§ Exercise brief
Of all the entries below, retype only the lines from the one with "Click the fold" through the one with "Open the Arrière-plan settings tab", exactly as they appear.
-------- Records provided --------
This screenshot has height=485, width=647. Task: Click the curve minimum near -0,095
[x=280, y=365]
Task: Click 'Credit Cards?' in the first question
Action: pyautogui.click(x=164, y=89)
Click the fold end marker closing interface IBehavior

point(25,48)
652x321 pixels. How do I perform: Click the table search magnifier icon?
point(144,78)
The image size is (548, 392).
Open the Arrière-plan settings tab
--------
-------- Records provided --------
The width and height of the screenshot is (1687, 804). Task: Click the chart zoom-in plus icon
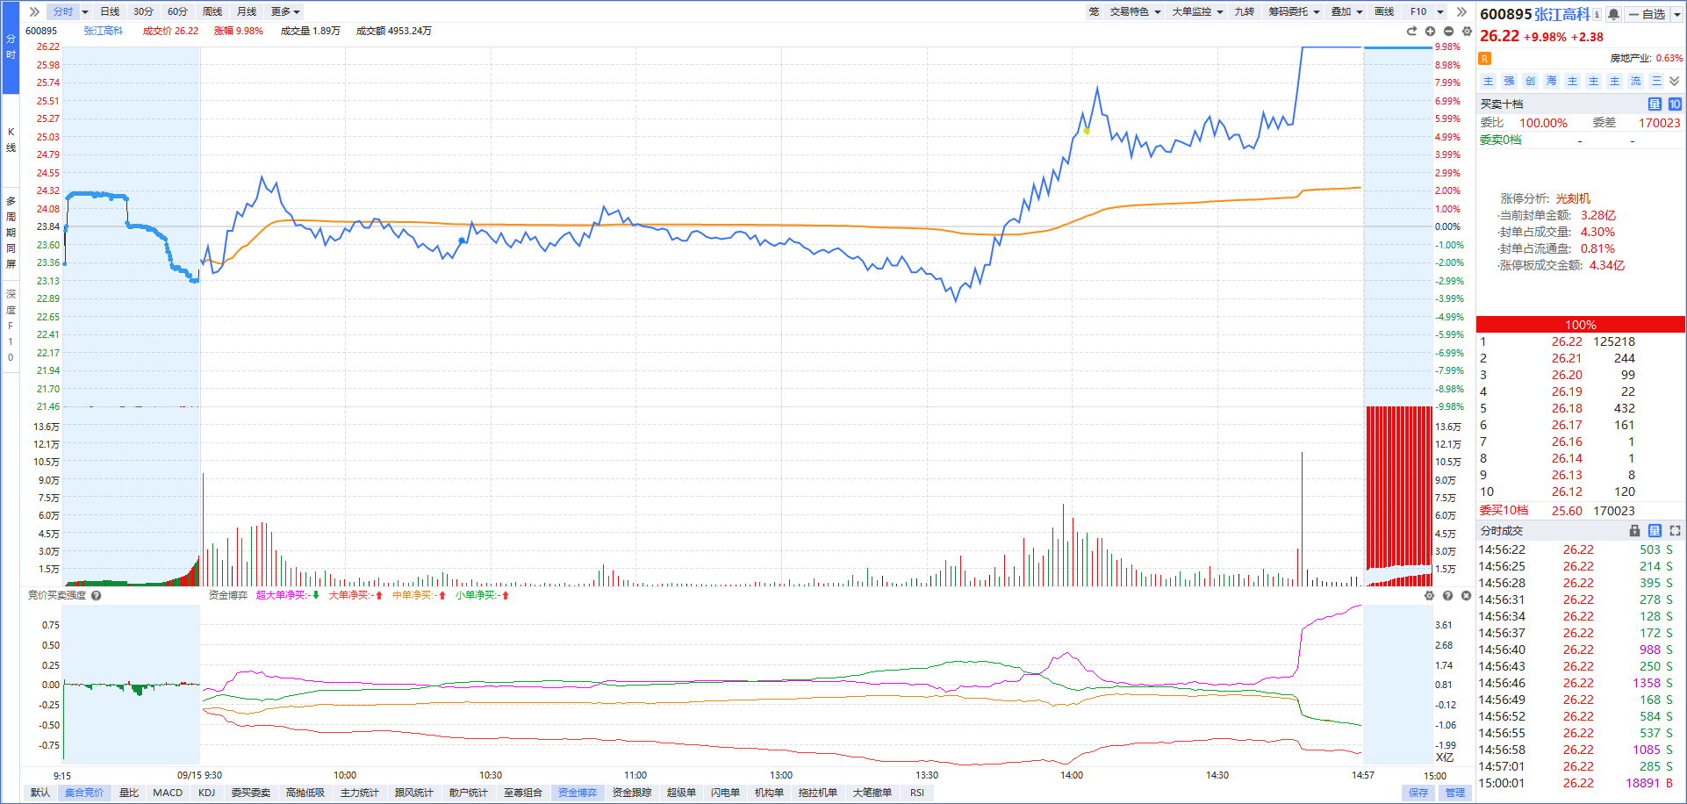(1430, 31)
--------
-------- Records provided --------
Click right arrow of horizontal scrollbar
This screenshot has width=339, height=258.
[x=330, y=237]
--------
§ Written response
Click the fold end marker closing interface IBehavior

point(25,48)
652x321 pixels. How do I perform: Click the table search magnifier icon?
point(144,78)
The image size is (548, 392).
Open the Arrière-plan settings tab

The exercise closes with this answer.